The era of "cyber policy €4,000 a year, covers €5 M" is over. Insurers saw dramatic loss ratios in 2023–2025 – ransomware mega-claims in the seven-figure range, BEC incidents with direct losses, business interruptions over weeks. The result: in 2026, cyber policies are either substantially more expensive, substantially narrower – or simply unavailable.
The New Minimum Requirements From Insurers
A typical risk questionnaire in 2026 no longer asks "do you have a backup?" but in very technical detail:
- Multi-factor authentication: for all privileged accounts, external access, mail webmail. "Rolled out to 80 %" doesn't suffice – the auditor wants 100 %.

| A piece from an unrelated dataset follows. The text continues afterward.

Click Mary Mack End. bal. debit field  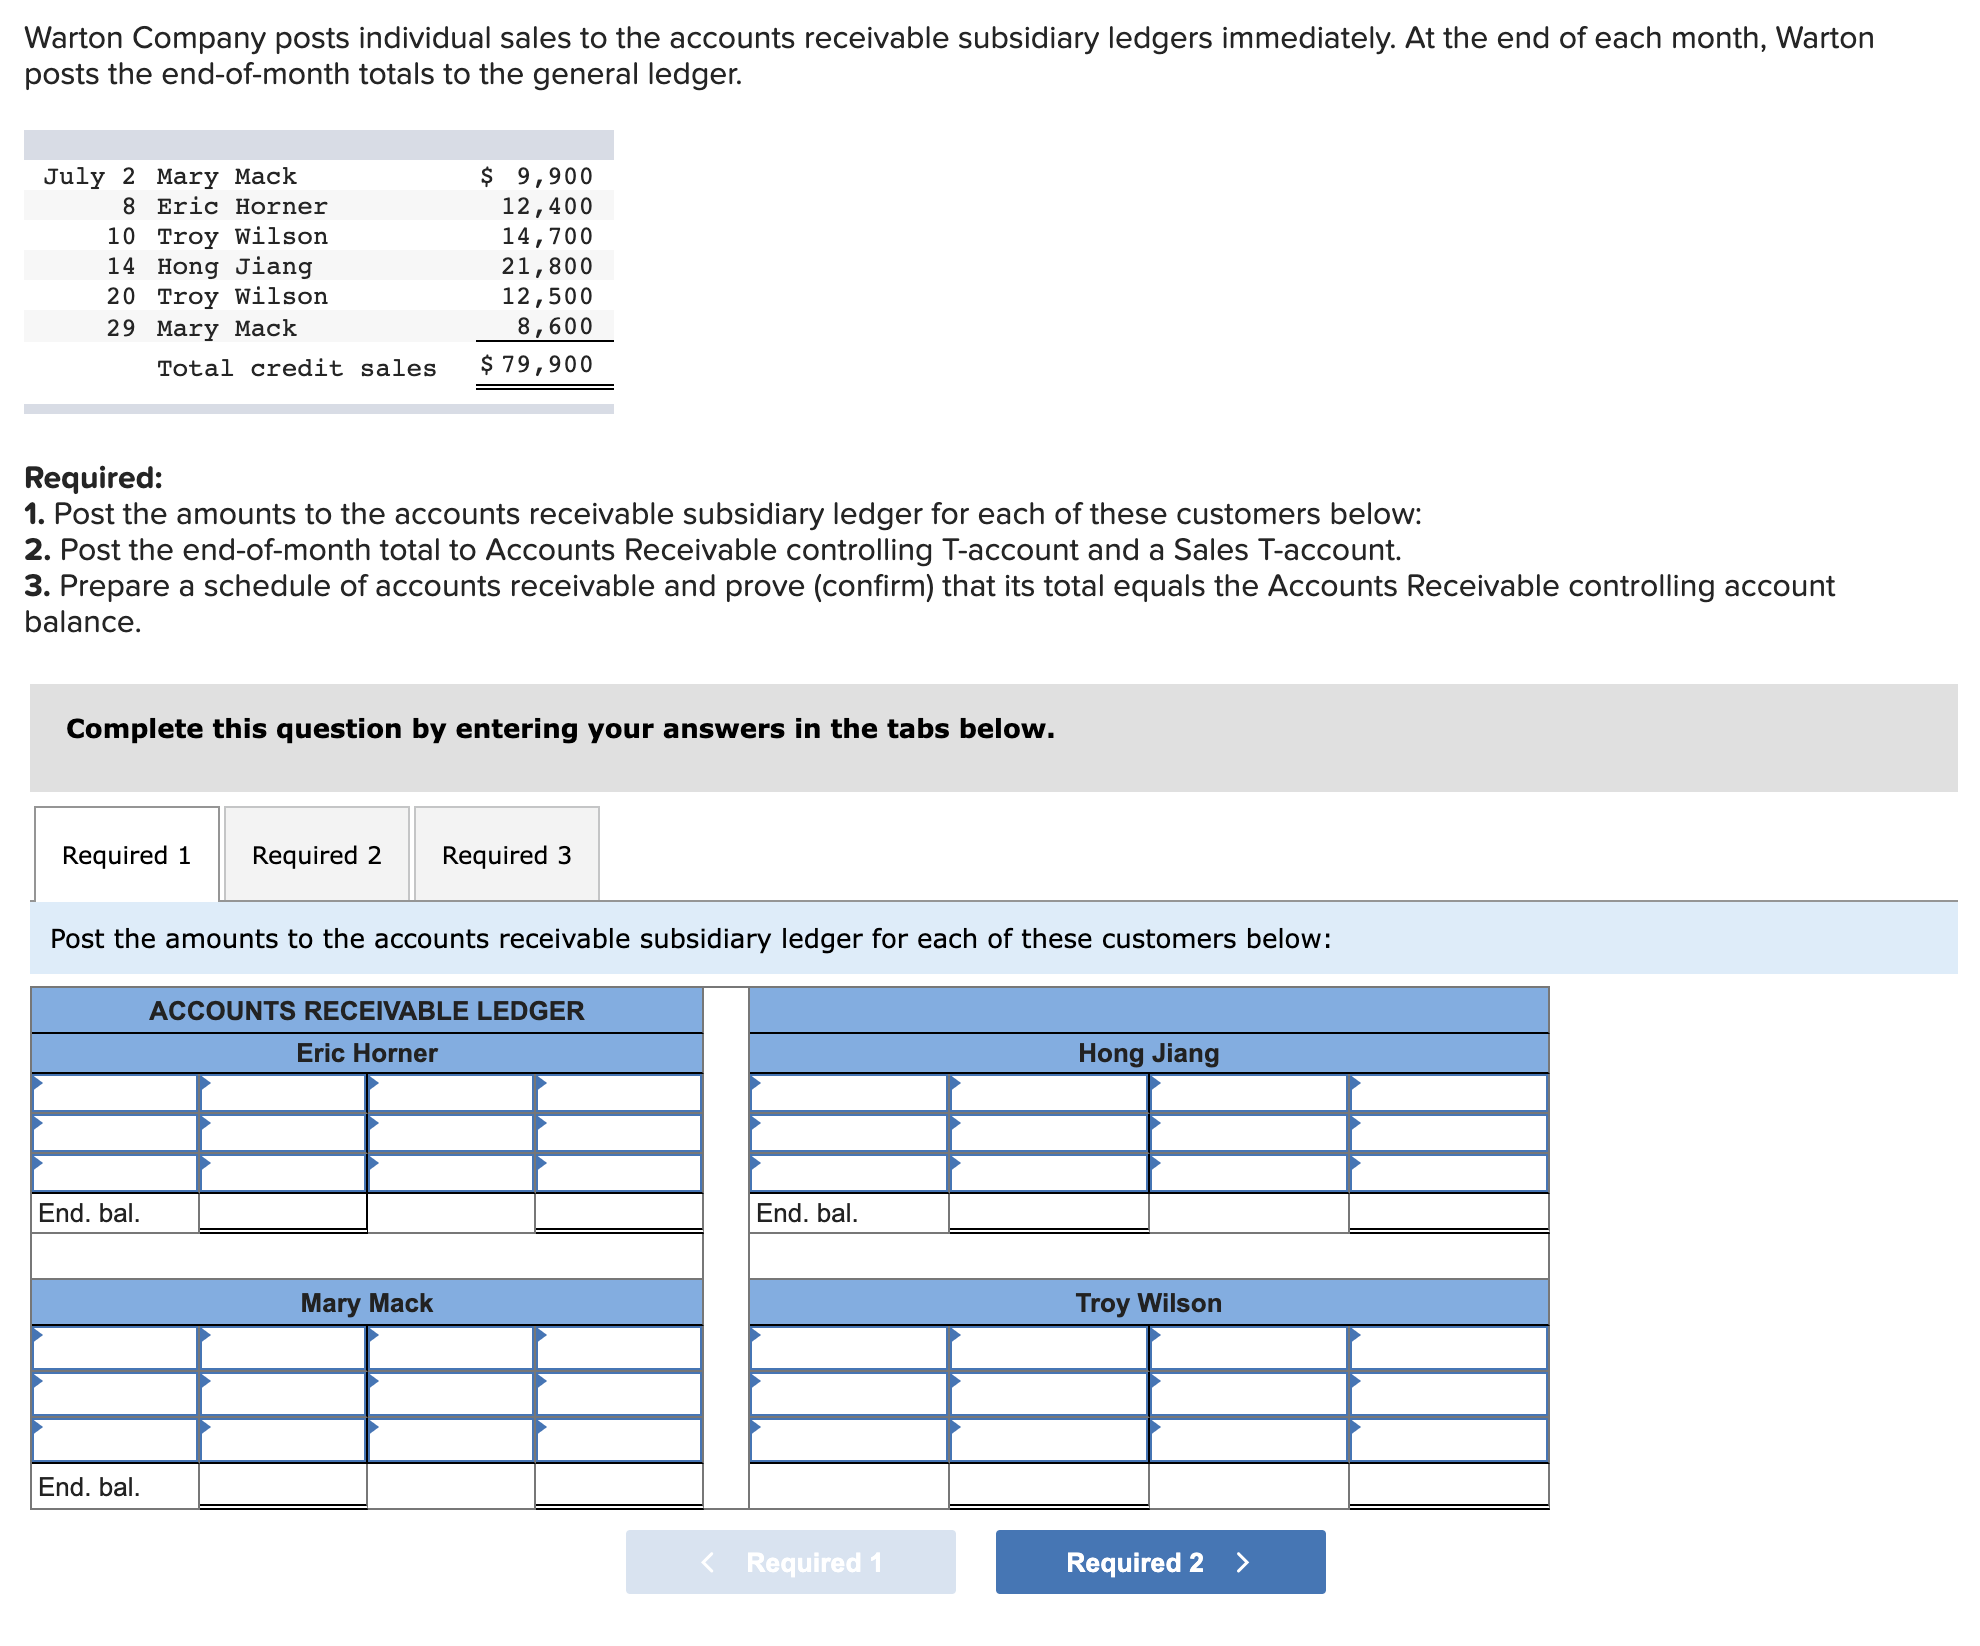tap(283, 1486)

- Endpoint detection and response (EDR/XDR): not "classic AV" but behavior-based detection with central telemetry backend.
- Backup strategy 3-2-1-1-0: three copies, two media, one off-site, one immutable, zero errors at last restore test. Restore test is evidence-required.
- SIEM with log retention ≥ 12 months: for forensics post-incident. Self-hosted Wazuh or similar accepted if logs are immutable.
- Patch management with SLA: critical CVEs patched or documented as compensated within 72 h.
- Phishing awareness with effectiveness measurement: annual training, simulations with click-rate trend.
- Incident Response Plan">Incident response plan, tested: annual tabletop exercise with management participation.
- Supplier risk assessment (TPRM): at least for the top 10 critical providers.
Failing any of these means surcharge or rejection. "Rejection" means: no policy from this insurer – and the next looks at your questionnaire skeptically.
The Most Dangerous Part: The Warranty Clauses
Even an existing policy doesn't protect if it's later proven that the asserted minimums weren't met at the time of loss. Standard 2026 wording:
"Coverage is forfeit insofar as the technical and organizational measures asserted in the risk questionnaire were not implemented as asserted at the time of the insured event."
Practical translation: if you confirmed 100 % MFA in the questionnaire but actually had 70 %, and the loss runs through a non-MFA account – the policy doesn't pay. This isn't a theoretical construct, it's standard 2025 practice.
How an Integrated Platform Saves the Policy
A platform like SecTepe.Comm + SecTepe.Core directly provides several insurer requirements – and above all the evidence:
- MFA coverage report: from Keycloak, automatic. "What percentage of our accounts have FIDO2 or TOTP active?" as a live number.
- SIEM logs: Wazuh as recognized SIEM, append-only storage, 12+ months retention configured.
- Backup audit trail: WORM archive for mail forensics, Borg/Restic for asset backups, restore test logs automatic.
- Phishing simulation: GoPhish integrated, click-rate trends without external tool.
- Awareness training: wiki module with quizzes and attendance quotas.
- TPRM module: supplier inventory, risk score, re-assessment cadence.
- Incident response runbooks: versioned in wiki, tabletop minutes in audit log.
The Insurance Math
Mid-market firm, 200 employees, old policy: €8,000 p. a., €25,000 deductible, "BEC" and "insider threats" excluded. New 2026 quote from four insurers: two decline, one wants €35,000 p. a. with €100,000 deductible, one offers €18,000 p. a. – but conditional on "SIEM, MFA, EDR, awareness as in the questionnaire, annual confirmation".
The avoided premium uplift (~€17,000 p. a.) funds the ISMS tooling over the term. Plus the certainty that the policy actually pays out in a loss event.
Questions Management Should Be Asking Now
- When was our cyber risk questionnaire last updated? Who signed it?
- Which asserted measures do we have – and are they provably effective?
- What's our actual MFA coverage? (not "we plan to" – the live number)
- How long are our logs currently retained? Are they immutable?
- When was the last successful restore test?
Conclusion
Cyber insurance in 2026 is no longer an add-on you tick off as an afterthought. It's a process that objectively probes your security maturity. An integrated security and GRC platform delivers exactly the evidence the insurer demands – and therefore the policy management needs in a loss event.